Author List:
Wryobeck JM (Ann Arbor VA/University of Michigan)
Chermack ST (Ann Arbor VA/University of Michigan)
Closser MH (Ann Arbor VA/University of Michigan)
Blow FC (Ann Arbor VA/University of Michigan)
Objectives:
The purpose of this study was to examine predictors of substance abuse services and a broad array of ancillary services (partial hospital, mental health counseling, psychiatric, medical, urgent care) for veterans admitted for outpatient substance abuse treatment. This study addressed limitations of prior work by examining a broad array of health services beyond substance abuse treatment, and demonstrating the incremental validity of combining the Addiction Severity Index (ASI) with demographic and clinical diagnostic information.
Methods:
Subjects were 260 veterans, who were administered an ASI thru the Substance Abuse Clinic (SAC) of a major VA Medical Center. Data included demographics (e.g., age, sex, race), clinical diagnoses (mental health and medical) assessment data (e.g., ASI composite scores), as well as measures of six month health service utilization (e.g., outpatient substance abuse, mental health counseling, psychiatric medication management, partial hospitalization, medical outpatient services, and urgent care visits, overall service use).
Results:
Multivariate analyses (Tobit regression models) were conducted for each services outcome to examine the impact of adding ASI data to patient data (demographics, psychiatric and medical diagnoses).

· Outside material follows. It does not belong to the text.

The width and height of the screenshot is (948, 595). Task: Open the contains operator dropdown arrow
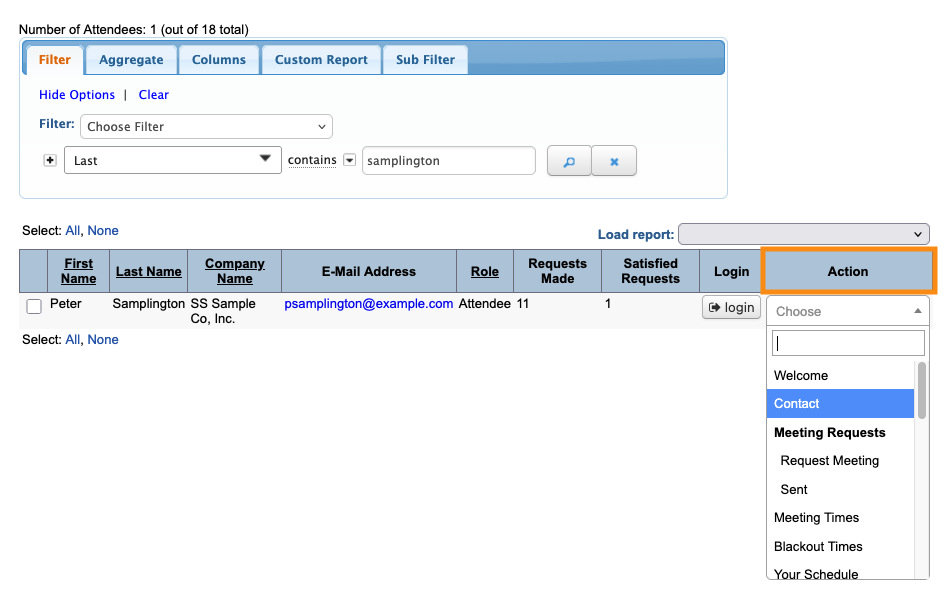(349, 160)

Compared to models with only patient data (as well as models with only ASI scores), full models containing both ASI scores and clinical showed marked increases in R2 for most services outcomes (substance abuse, mental health, partial hospital, medical, urgent care), although increases were minimal for psychiatric appointments and overall service use. ASI scales (e.g., psychiatric, medical) and medical diagnoses generally predicted service use (e.g., partial hospital, medical) in an expected manner, and a comorbid diagnosis of depression stood out as a predictor of overall services use.
Implications:
Adding psychometric data (ASI scores) to demographics and clinical data improves the ability to predict an array of services utilization, and the results support the predictive validity of ASI scores for medical and intense partial hospital services.
Impacts:
This study demonstrates the utility of combining patient (demographics, clinical diagnoses) with ASI data to predict subsequent services use. Such an approach could be useful to the VA in conducting needs assessments and examining the effectiveness of care processes.